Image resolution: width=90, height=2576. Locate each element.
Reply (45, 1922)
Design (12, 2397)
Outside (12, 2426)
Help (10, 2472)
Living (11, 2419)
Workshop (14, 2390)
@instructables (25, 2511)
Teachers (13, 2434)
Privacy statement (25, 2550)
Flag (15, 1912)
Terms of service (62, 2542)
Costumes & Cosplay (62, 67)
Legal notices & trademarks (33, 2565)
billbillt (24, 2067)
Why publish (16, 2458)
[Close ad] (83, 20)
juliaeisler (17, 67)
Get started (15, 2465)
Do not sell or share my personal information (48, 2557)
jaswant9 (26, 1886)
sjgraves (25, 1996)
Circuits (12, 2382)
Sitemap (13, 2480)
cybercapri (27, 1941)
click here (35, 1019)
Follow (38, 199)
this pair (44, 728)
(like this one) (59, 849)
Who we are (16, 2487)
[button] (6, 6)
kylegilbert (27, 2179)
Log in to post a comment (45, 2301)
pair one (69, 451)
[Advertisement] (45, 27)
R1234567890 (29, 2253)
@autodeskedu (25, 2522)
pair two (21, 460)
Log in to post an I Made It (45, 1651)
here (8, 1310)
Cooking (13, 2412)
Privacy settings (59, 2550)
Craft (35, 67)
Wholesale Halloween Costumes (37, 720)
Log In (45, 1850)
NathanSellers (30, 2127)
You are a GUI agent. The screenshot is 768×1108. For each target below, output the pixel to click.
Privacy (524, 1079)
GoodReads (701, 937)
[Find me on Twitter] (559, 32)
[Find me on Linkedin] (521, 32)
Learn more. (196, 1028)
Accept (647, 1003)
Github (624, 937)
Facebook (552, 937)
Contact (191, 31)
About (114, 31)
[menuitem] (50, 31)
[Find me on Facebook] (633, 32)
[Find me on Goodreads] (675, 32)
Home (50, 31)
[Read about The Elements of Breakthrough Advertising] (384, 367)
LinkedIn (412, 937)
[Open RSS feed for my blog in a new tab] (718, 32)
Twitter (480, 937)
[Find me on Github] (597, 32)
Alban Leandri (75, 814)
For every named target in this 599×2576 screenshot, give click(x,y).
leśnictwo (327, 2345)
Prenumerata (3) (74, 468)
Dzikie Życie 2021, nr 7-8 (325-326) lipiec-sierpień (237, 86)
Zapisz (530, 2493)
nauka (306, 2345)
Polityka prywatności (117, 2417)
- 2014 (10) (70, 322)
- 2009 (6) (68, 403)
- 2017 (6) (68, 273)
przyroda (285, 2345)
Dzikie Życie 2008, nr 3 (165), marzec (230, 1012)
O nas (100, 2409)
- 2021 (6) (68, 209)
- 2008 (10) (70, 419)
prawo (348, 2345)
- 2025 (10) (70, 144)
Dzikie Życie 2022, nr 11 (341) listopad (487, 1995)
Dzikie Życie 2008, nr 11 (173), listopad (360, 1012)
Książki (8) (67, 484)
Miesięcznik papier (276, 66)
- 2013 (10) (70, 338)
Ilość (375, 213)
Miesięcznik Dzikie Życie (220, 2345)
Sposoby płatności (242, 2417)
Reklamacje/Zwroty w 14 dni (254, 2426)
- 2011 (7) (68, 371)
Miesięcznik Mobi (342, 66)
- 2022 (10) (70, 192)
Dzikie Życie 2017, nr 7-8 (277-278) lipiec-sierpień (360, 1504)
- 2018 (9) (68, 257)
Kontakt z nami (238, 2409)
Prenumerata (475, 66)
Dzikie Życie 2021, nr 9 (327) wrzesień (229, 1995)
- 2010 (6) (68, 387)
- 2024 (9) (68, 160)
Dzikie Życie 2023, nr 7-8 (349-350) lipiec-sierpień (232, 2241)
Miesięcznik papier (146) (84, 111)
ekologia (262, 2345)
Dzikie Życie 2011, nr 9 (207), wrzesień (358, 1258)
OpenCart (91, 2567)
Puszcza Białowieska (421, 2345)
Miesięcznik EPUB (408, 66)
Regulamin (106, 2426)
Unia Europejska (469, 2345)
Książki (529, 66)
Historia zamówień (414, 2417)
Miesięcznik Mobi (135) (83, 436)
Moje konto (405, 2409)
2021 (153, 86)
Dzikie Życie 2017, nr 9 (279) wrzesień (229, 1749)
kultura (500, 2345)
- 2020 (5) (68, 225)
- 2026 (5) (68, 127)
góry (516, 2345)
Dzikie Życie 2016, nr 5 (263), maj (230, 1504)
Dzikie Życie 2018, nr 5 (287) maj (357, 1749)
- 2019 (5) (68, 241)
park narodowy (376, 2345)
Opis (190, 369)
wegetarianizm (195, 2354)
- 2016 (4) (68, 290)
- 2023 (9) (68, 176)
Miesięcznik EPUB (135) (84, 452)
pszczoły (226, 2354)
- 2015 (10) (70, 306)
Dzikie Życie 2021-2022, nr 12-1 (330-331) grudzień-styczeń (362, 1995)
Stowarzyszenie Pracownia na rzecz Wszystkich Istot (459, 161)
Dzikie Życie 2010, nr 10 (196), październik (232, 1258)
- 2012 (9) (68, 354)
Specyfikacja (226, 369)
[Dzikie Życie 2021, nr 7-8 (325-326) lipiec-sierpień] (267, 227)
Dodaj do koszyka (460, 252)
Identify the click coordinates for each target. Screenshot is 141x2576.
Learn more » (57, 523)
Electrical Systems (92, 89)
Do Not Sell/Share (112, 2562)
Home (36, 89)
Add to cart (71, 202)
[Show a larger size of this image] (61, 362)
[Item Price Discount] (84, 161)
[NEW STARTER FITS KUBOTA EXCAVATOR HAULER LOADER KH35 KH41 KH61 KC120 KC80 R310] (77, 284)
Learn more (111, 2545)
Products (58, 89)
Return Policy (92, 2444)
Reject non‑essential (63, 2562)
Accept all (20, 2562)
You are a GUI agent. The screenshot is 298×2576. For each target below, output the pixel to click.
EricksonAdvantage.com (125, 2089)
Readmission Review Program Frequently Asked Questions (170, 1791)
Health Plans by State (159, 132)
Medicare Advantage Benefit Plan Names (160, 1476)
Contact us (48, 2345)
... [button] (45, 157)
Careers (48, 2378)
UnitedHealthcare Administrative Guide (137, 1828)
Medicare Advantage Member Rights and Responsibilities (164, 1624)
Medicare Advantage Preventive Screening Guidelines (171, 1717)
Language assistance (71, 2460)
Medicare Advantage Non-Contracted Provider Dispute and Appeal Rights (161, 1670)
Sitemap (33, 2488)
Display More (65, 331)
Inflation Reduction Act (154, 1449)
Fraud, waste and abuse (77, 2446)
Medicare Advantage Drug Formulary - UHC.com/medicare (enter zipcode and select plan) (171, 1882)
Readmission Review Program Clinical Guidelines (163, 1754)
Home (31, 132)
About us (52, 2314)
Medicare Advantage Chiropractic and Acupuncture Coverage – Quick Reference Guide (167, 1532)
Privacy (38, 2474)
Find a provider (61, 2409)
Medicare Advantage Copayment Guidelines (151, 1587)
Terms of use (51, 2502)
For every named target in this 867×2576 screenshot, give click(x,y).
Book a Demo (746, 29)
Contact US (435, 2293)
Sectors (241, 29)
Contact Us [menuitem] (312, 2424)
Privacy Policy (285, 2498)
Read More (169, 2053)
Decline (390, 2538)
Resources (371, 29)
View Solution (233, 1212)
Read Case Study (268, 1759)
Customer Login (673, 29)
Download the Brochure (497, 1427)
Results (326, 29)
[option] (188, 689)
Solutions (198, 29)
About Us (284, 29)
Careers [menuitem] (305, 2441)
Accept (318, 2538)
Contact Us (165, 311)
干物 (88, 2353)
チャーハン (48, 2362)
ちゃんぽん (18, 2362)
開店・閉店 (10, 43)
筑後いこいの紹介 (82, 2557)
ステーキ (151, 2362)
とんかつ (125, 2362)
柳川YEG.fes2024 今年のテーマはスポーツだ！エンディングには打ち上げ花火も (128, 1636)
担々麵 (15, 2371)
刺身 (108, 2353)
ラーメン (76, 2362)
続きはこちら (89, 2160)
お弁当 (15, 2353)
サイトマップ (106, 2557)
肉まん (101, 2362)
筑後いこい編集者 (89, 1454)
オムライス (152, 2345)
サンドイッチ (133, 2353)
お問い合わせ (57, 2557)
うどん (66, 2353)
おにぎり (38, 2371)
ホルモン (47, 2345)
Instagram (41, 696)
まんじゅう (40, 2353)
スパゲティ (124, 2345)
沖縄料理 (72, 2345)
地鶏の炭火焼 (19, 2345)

────────────────

• _Work required_
Find the word "Medicare" in the entries above and gather every line that holds it.

• _Your solution_
Medicare Advantage Benefit Plan Names (160, 1476)
Medicare Advantage Member Rights and Responsibilities (164, 1624)
Medicare Advantage Preventive Screening Guidelines (171, 1717)
Medicare Advantage Non-Contracted Provider Dispute and Appeal Rights (161, 1670)
Medicare Advantage Drug Formulary - UHC.com/medicare (enter zipcode and select plan) (171, 1882)
Medicare Advantage Chiropractic and Acupuncture Coverage – Quick Reference Guide (167, 1532)
Medicare Advantage Copayment Guidelines (151, 1587)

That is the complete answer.